§ Action item
Look through the lines below, find those with the word "agent", and copy them.

Extracted records
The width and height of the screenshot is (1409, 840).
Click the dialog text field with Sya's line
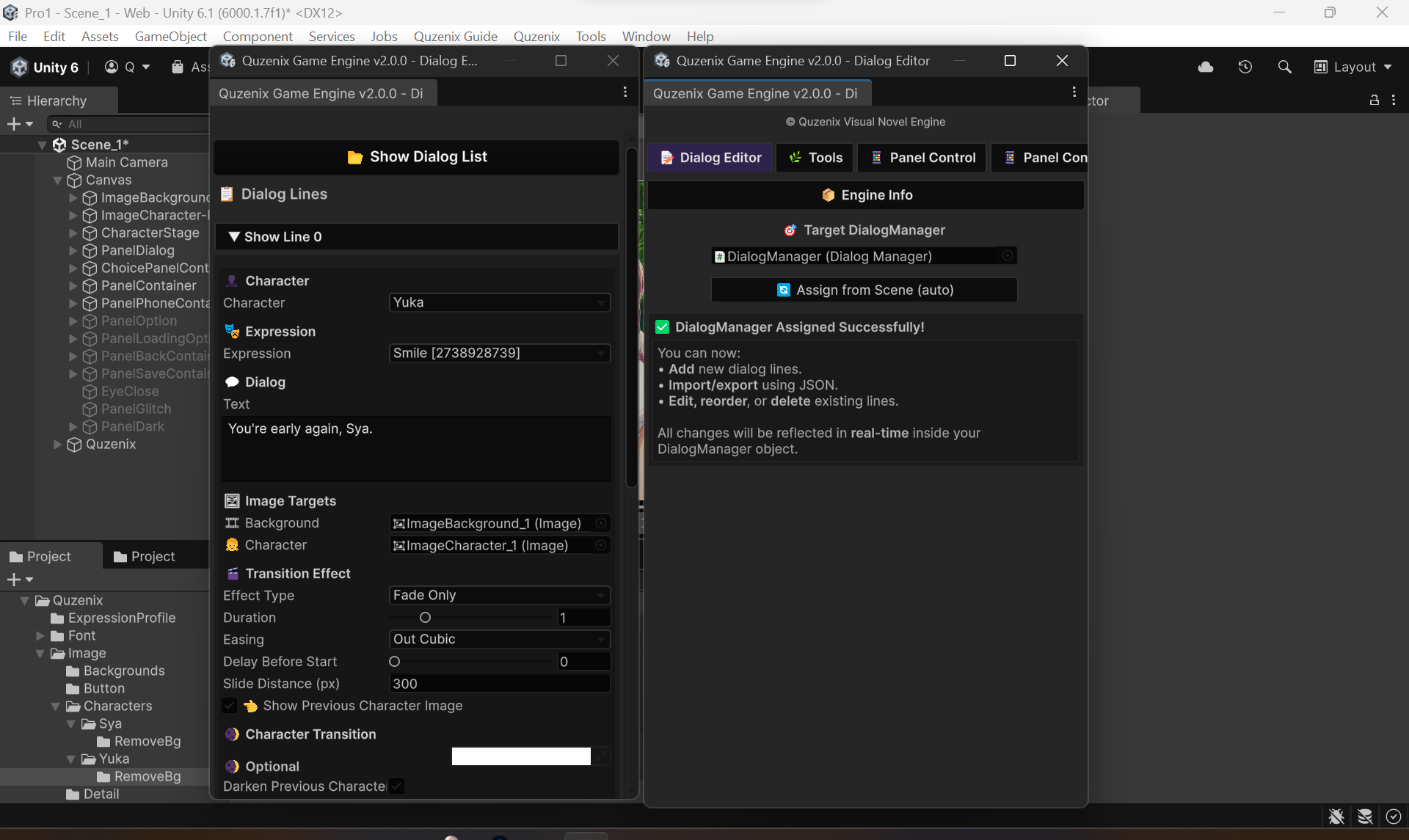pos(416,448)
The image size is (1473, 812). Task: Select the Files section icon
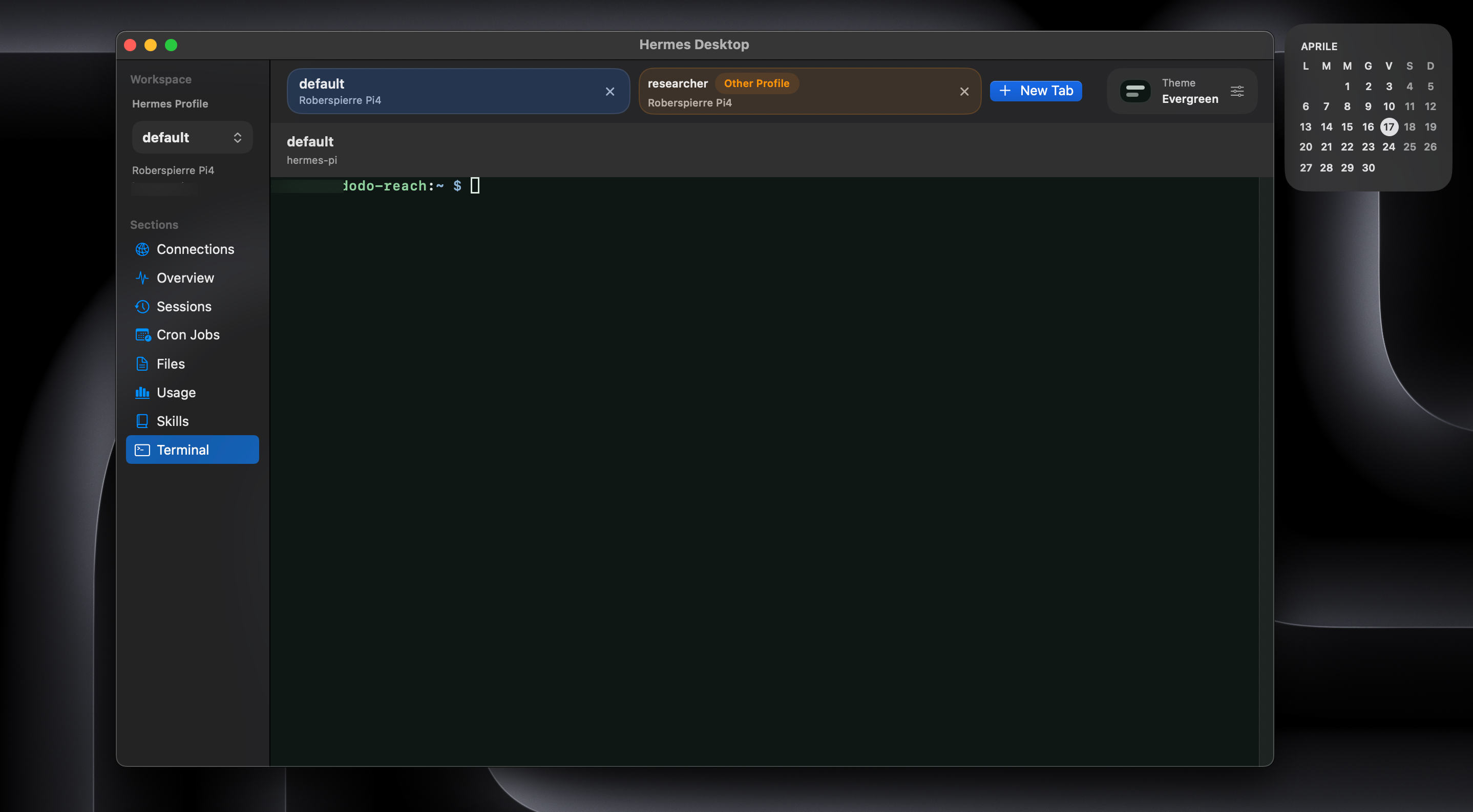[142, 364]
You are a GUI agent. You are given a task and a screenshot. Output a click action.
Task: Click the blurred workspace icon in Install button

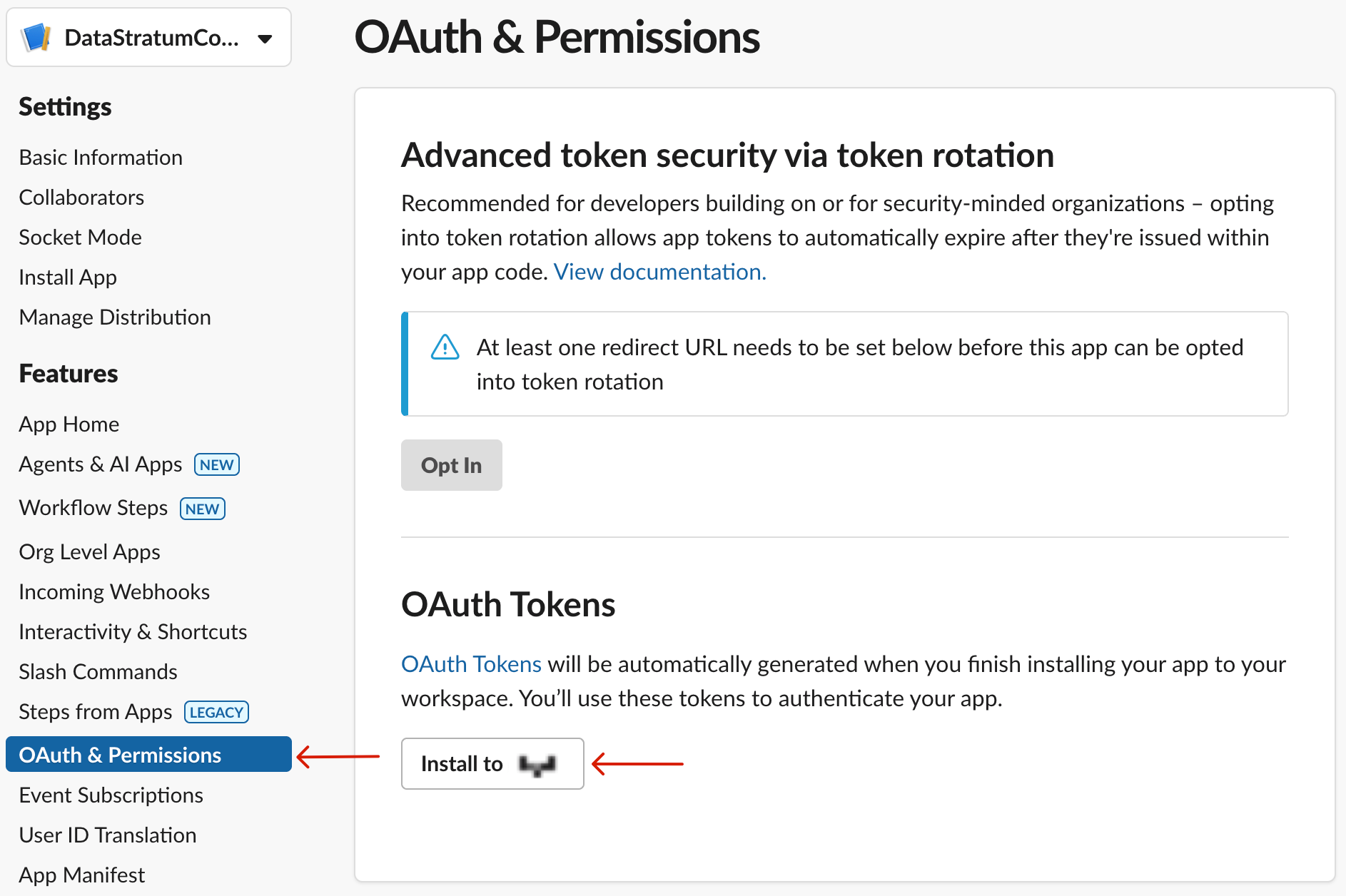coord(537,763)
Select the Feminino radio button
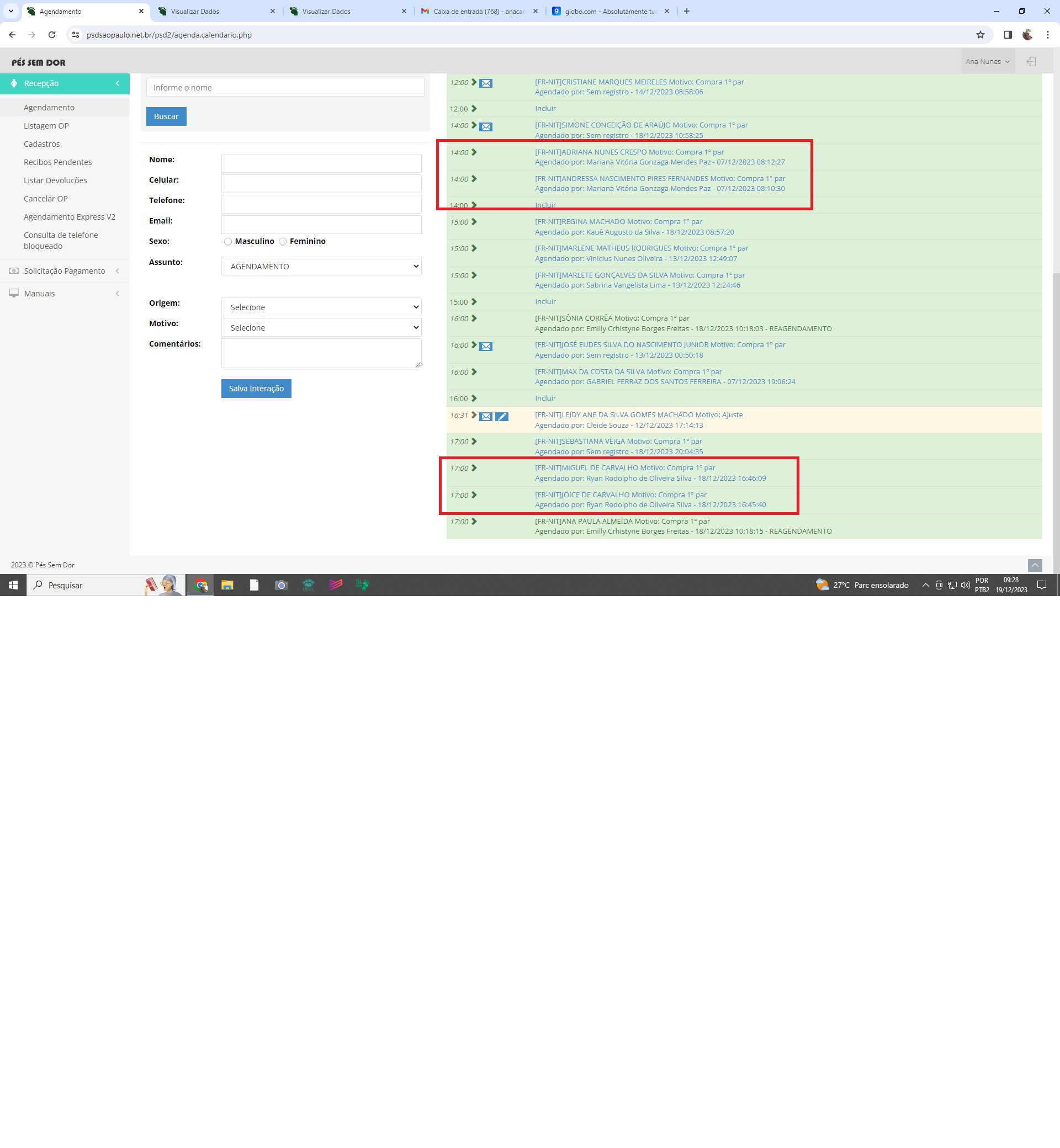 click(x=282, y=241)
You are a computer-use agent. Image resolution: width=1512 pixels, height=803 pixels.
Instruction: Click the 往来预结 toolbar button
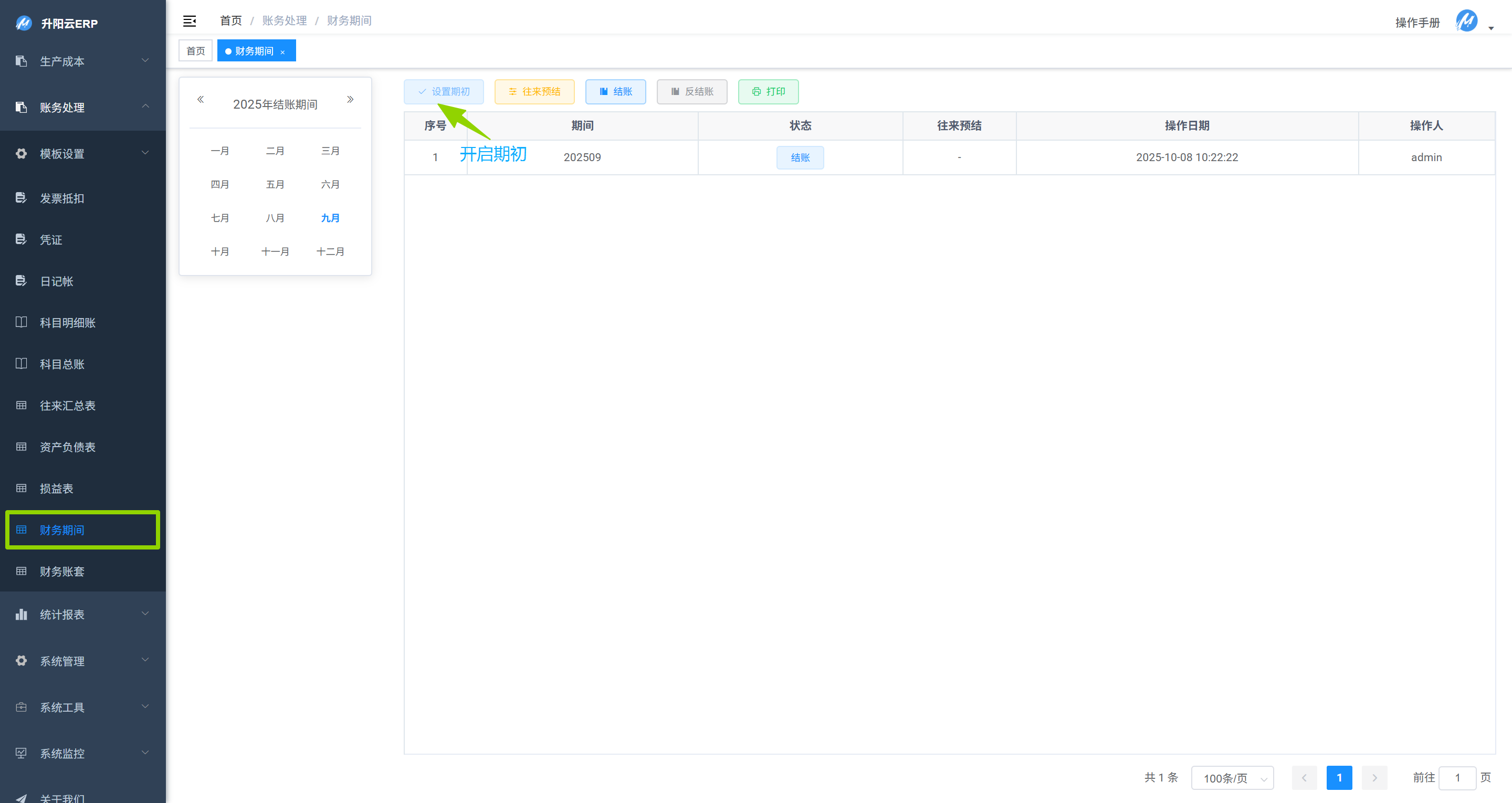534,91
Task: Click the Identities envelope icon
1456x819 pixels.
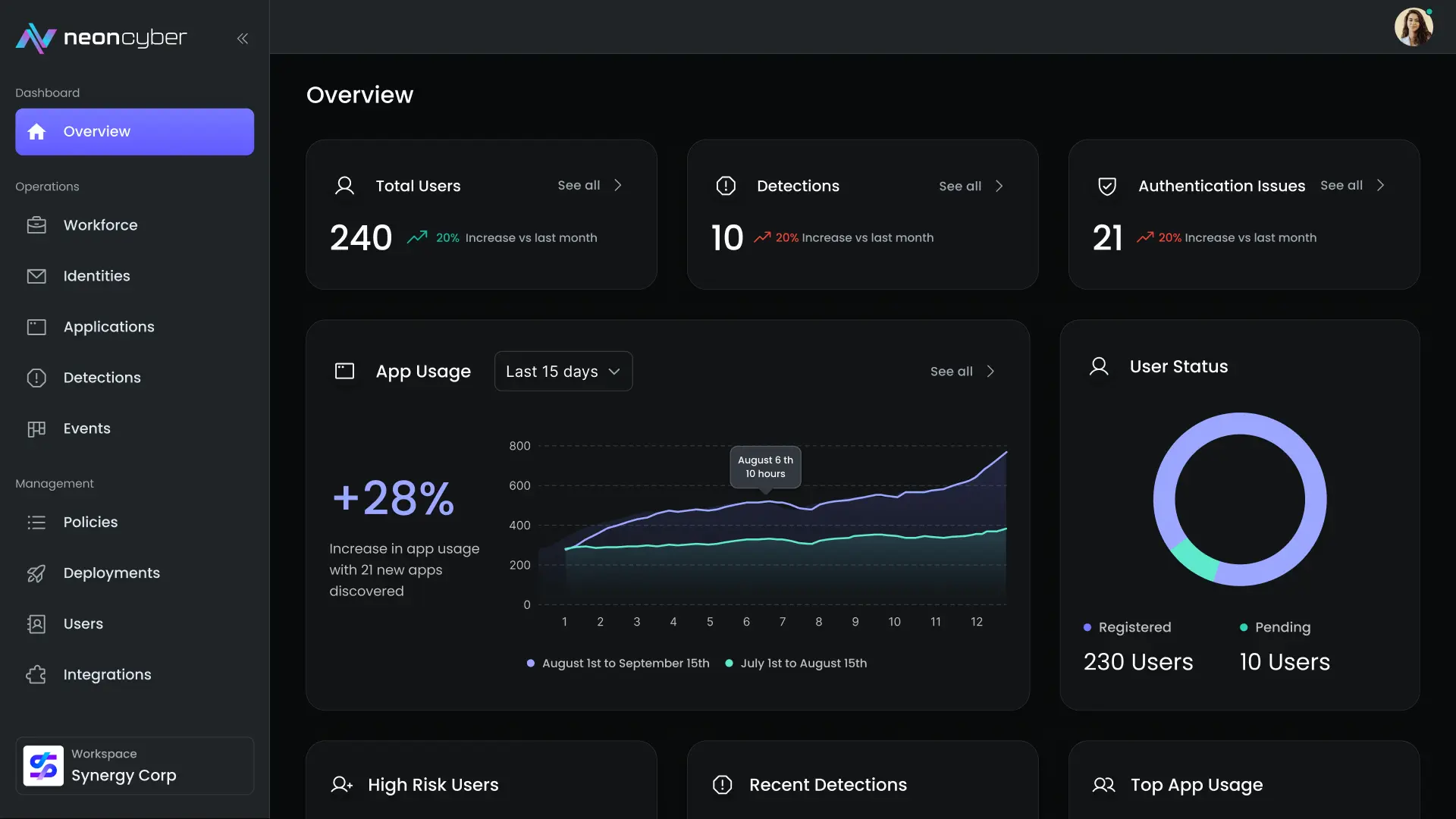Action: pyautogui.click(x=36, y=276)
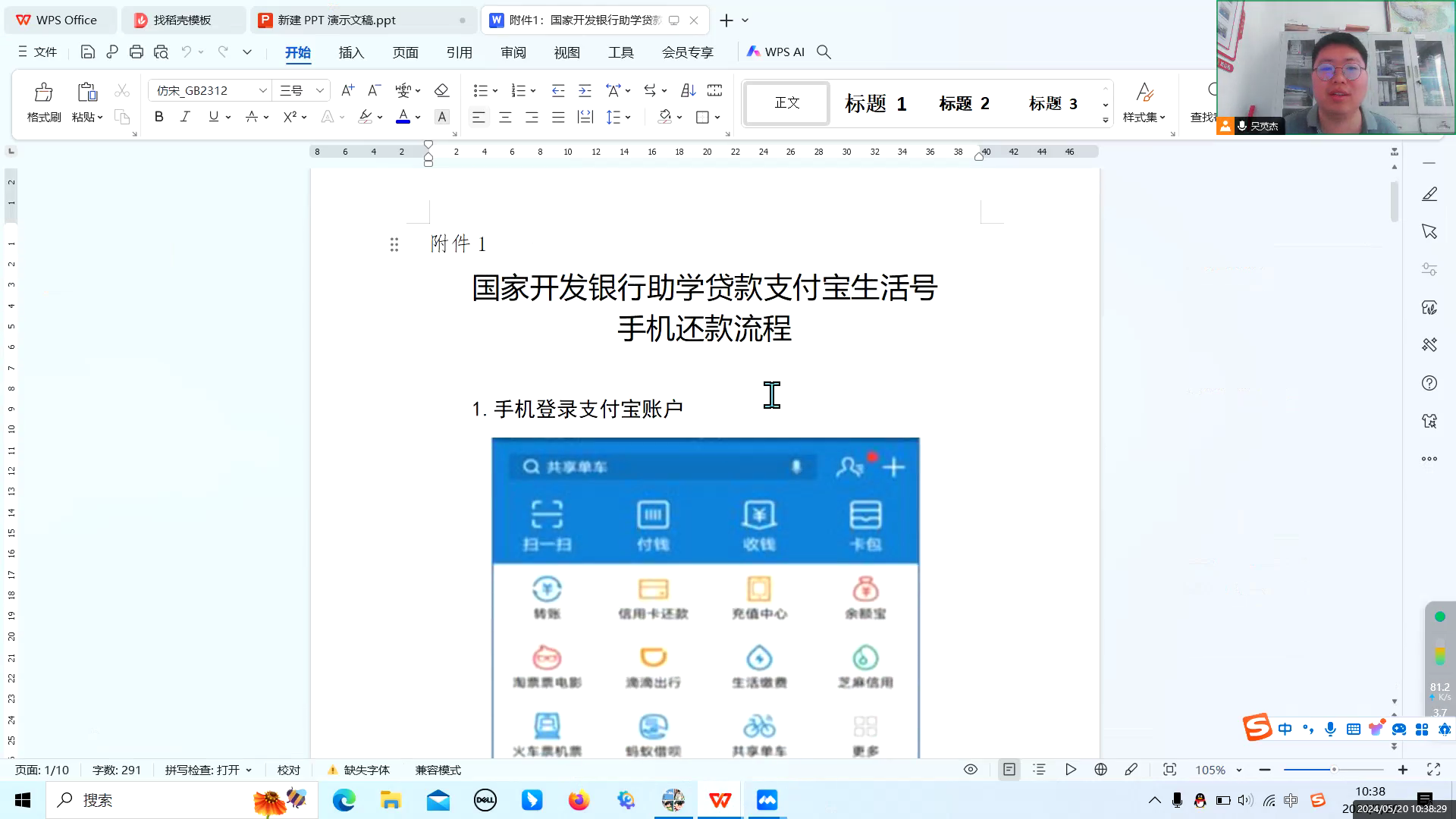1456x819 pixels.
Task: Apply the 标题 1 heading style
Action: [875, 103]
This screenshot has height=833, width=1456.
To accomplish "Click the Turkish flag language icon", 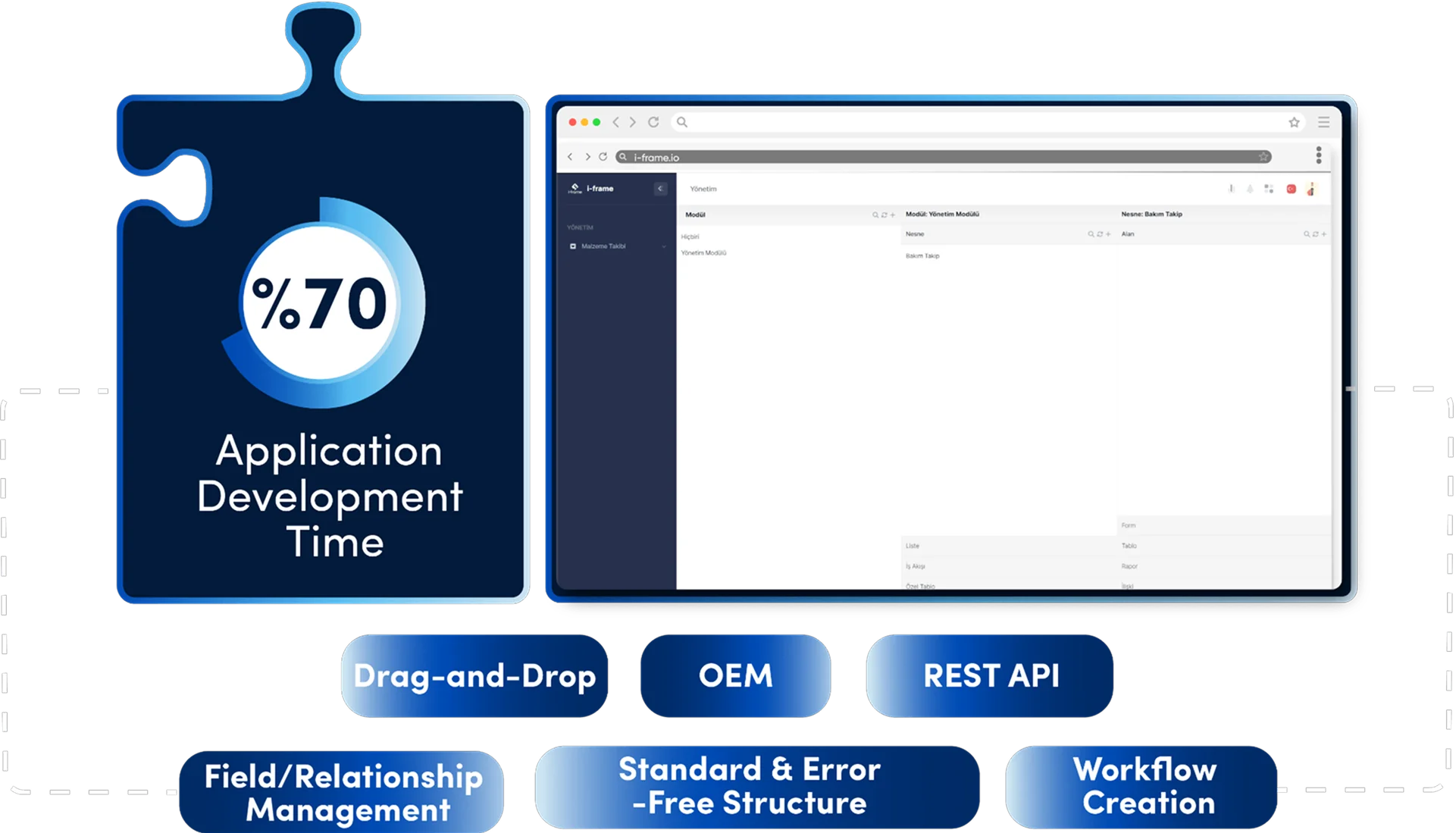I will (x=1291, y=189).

§ Solution to this problem
You are a GUI agent. You are given a task and a screenshot. Output a click action.
You are a computer-use agent. Image resolution: width=1512 pixels, height=803 pixels.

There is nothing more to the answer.